After the interview a car service took me immediately to the airport to wait for 3 hours for my domestic flight. But weather delays meant I waited for six hours and missed my connection. I got to my connecting city and there were no more flights to my home city, and all routes with an additional connection were booked. The airline gave me a coupon for “reasonably priced” accommodations that I got to pay for out of my own pocket.

I now know what bedbugs look like thanks to that reasonably priced accommodation. And three months later my bank account still hasn’t recovered from so many airport meals. Travel just never goes according to plan and I’m scheduled to travel twice at the end of this month. Heaven help me…

The difficulties of honest communication between adult children and parents

I’ve applied for a job. It’d be a pay raise. It’d also be a promotion. And relocating to a city who’s cost of living is nearly three times my current city’s. And living apart from my husband for at least a year. But I haven’t been offered the job yet, rather I’m just working the process to see if they’re going to make an offer that makes it worth taking that path.

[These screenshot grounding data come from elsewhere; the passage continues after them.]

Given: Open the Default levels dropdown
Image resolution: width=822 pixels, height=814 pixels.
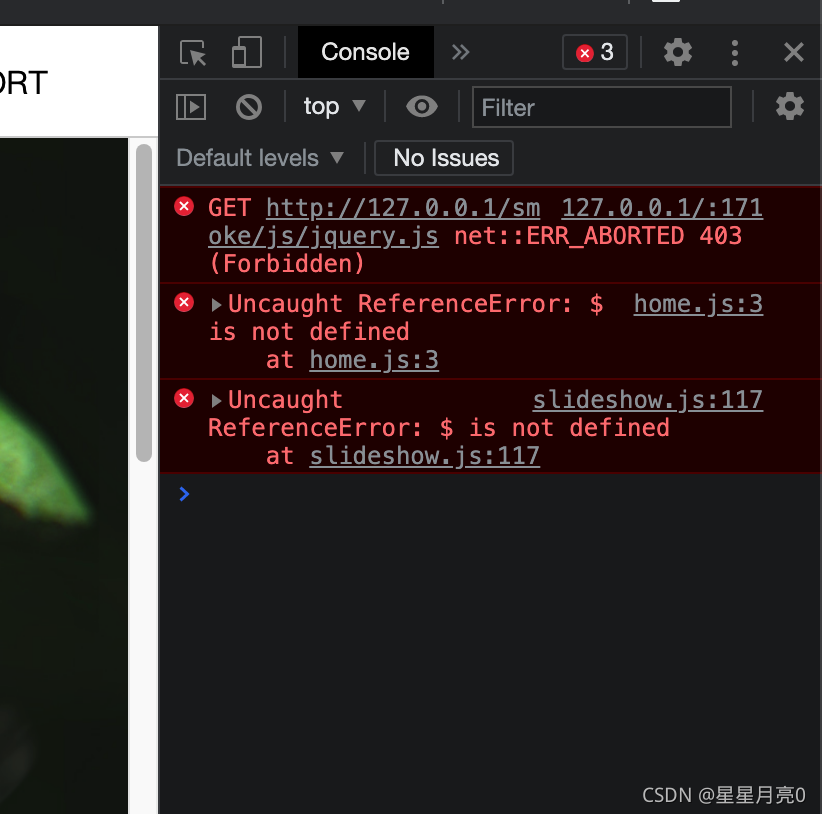Looking at the screenshot, I should point(260,158).
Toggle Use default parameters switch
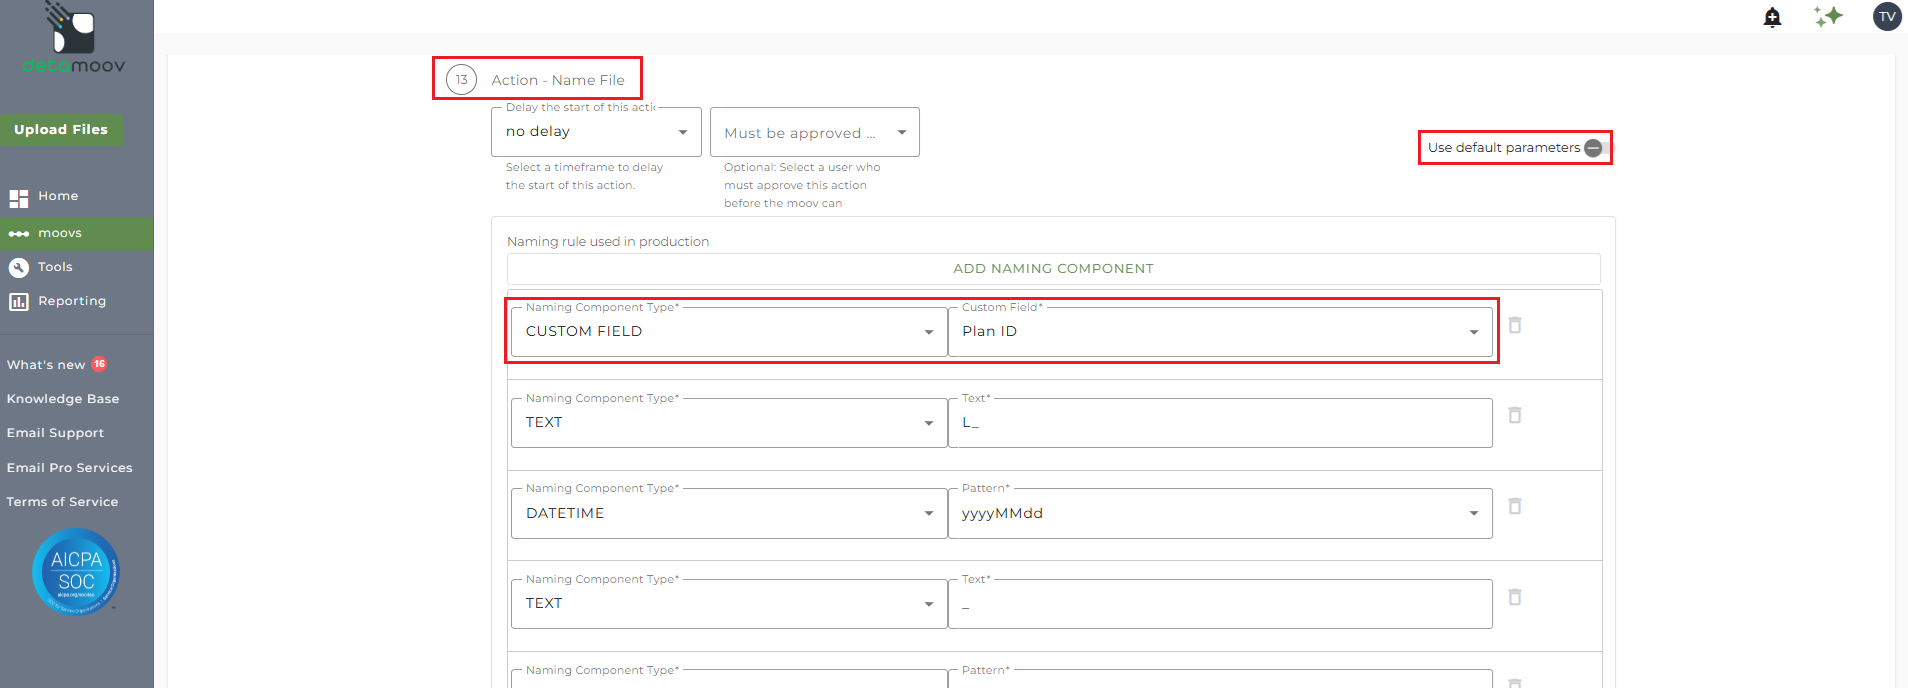This screenshot has height=688, width=1908. coord(1594,148)
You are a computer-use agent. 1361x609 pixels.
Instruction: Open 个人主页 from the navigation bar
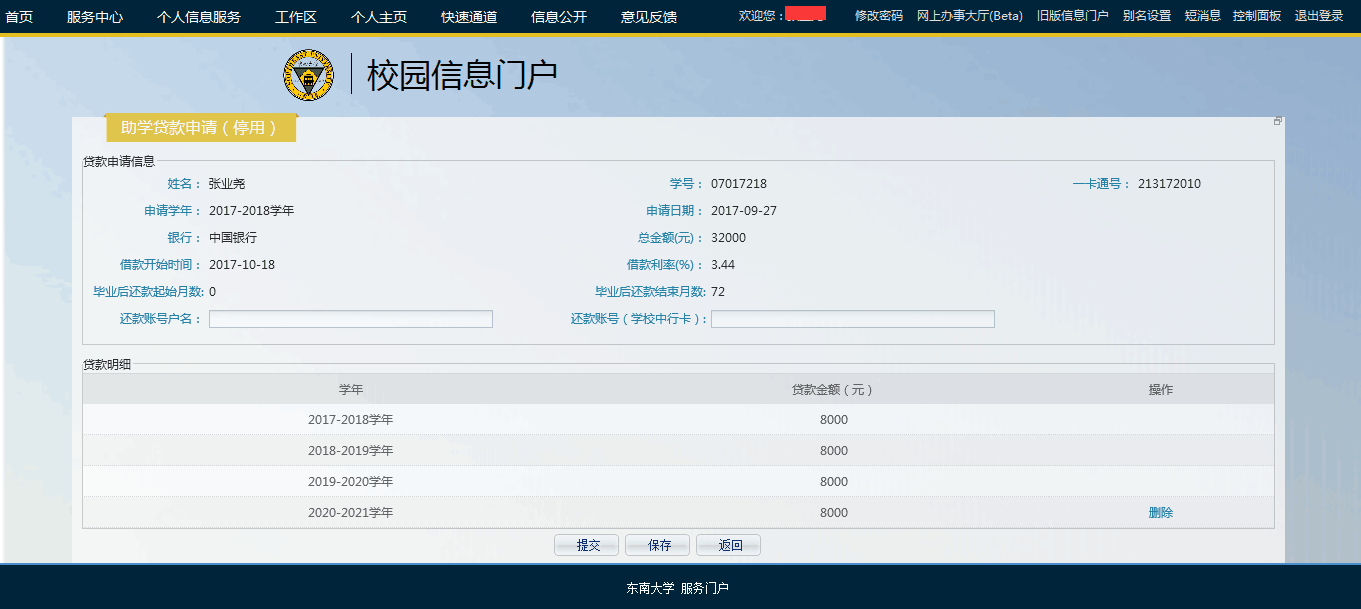pos(379,17)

I chat with my mother by text rather frequently. Today she’s trying to coach me into thinking about big picture life things like babies. By text. And she’s sharing that she has no regrets from turning down jobs and choosing to be a SAHM for me. Because the economic situation she and my father were in is close to the situation my husband and I are in, so her choices should reassure me that it’s all going to work out if I exit the workforce or stay in my current job where there is no reasonably foreseeable possibility of promotion, pay raise, or even COLA.

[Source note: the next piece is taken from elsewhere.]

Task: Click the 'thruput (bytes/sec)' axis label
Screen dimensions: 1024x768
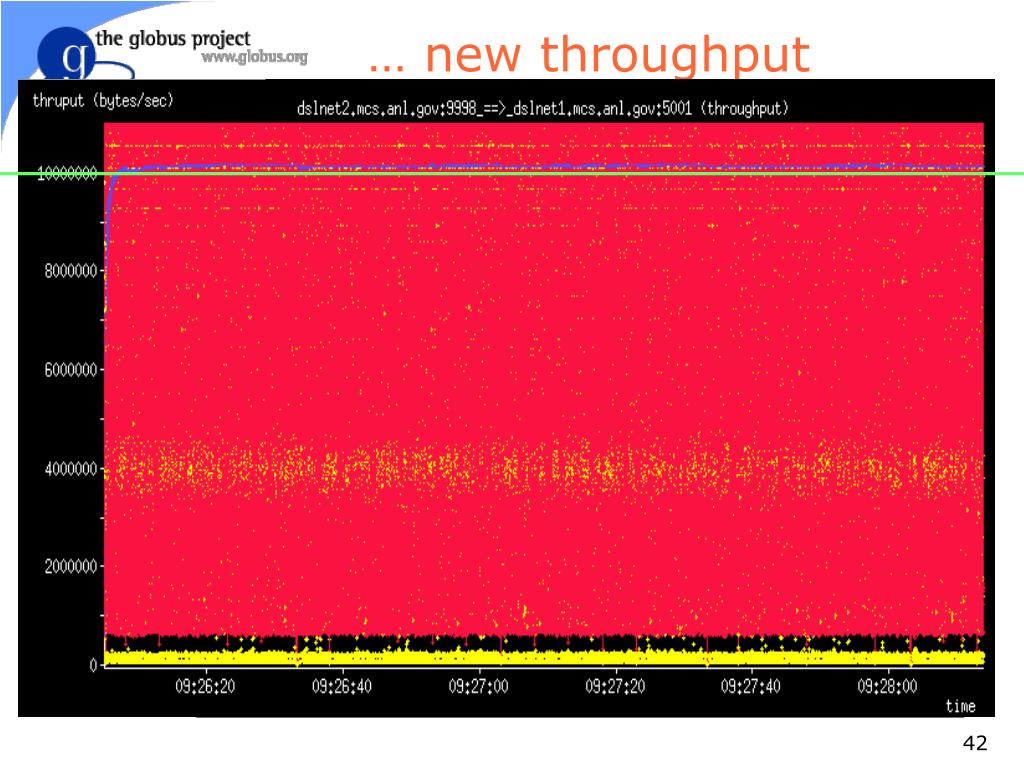Action: 103,101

I know that at some point my parents debt load exceeded $300,000. And they managed to put my brother through college and raise me. But most of their debt was mortgage. And the house was worth about three times my dad’s annual salary at the time they purchased the house. So within the conventional wisdom of managing finances.

My student loan debt alone is over $300,000. (Yes, I had scholarships, but it still turned out that high). I think there might’ve been an oops as the loans got shuttles from servicer to servicer, but I didn’t keep enough documentation to be able to prove that. And I can’t afford to hire a professional who knows how to track that stuff down and get it fixed. Then there is the credit card debt and the mortgage and the car payment. Plus my husband’s debt for his education. And my husband doesn’t make as much as my dad did. So, the end result is my mom has talked me out of having babies because there is absolutely no way I can afford them.

It’s hard to share the immensity of the problem in the first place. But even when I do, having to listen to experiences that completely fail to acknowledge the fundamental differences of our situations makes me cranky. But at the same time, I’m not sure I could handle a tough love of approach where she tells me I’ve made my bed and now I’ve got to sleep in it.